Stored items
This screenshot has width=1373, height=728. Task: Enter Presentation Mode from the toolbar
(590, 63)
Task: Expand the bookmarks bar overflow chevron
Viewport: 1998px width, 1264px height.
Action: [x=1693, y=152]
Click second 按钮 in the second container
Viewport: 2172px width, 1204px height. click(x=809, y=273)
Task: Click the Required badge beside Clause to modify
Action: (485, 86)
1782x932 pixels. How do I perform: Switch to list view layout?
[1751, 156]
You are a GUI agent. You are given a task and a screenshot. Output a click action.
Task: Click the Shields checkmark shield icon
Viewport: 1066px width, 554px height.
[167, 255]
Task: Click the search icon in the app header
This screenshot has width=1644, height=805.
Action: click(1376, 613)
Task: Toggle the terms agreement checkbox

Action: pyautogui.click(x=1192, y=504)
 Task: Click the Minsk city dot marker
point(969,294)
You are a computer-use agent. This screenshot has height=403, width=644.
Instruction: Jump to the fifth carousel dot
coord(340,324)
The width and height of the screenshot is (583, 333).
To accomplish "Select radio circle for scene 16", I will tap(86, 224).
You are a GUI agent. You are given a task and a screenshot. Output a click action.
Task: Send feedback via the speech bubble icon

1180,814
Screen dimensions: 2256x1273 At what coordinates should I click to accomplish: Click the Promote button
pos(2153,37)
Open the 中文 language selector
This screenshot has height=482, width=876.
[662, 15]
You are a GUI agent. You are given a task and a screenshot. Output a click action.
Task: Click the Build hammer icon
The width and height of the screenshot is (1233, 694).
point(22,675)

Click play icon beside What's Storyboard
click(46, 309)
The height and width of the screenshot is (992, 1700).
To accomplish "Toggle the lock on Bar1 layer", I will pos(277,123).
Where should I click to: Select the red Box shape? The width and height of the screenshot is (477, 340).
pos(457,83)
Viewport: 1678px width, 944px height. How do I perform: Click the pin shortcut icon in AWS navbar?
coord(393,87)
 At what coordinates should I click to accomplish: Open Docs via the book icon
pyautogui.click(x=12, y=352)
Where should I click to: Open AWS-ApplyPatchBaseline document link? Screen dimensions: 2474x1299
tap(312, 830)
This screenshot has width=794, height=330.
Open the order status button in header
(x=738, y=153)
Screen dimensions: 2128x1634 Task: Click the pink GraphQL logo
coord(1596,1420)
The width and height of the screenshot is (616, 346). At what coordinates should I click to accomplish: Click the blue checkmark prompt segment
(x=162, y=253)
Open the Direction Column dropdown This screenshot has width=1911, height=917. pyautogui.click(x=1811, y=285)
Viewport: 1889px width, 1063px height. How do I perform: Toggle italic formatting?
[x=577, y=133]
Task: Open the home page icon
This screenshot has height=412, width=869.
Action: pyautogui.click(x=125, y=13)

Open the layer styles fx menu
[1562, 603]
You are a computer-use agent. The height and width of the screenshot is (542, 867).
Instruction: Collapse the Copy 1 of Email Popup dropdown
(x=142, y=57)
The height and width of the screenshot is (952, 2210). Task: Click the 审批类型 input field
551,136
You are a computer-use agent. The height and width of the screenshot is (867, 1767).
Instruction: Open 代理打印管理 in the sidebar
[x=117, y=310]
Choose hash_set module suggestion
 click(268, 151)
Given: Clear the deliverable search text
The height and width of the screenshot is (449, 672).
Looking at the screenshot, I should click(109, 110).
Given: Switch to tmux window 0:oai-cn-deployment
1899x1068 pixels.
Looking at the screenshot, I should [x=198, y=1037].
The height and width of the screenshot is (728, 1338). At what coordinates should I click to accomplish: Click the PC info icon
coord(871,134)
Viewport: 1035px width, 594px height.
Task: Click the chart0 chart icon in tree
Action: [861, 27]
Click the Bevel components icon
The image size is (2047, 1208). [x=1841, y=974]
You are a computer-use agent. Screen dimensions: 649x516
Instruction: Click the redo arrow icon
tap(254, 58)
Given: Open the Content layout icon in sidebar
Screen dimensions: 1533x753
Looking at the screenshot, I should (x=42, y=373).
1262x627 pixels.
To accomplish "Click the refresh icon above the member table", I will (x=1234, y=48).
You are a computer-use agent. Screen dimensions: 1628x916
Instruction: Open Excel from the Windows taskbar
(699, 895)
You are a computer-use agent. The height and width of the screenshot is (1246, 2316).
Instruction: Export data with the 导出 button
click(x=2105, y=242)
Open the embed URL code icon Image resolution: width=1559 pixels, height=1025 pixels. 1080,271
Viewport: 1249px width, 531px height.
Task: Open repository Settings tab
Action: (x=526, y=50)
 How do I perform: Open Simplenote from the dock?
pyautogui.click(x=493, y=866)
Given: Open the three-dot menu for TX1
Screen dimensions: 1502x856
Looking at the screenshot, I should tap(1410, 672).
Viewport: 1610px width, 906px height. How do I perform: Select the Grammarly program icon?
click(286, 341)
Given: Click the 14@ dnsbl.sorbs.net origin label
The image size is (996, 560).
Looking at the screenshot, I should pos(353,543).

• [ASSIGNED TASK]: Go through the data and copy every line that includes "search".

• [PROBLEM SOLUTION]:
Task: Click the search icon in the app header
Given: Clear the deliverable search text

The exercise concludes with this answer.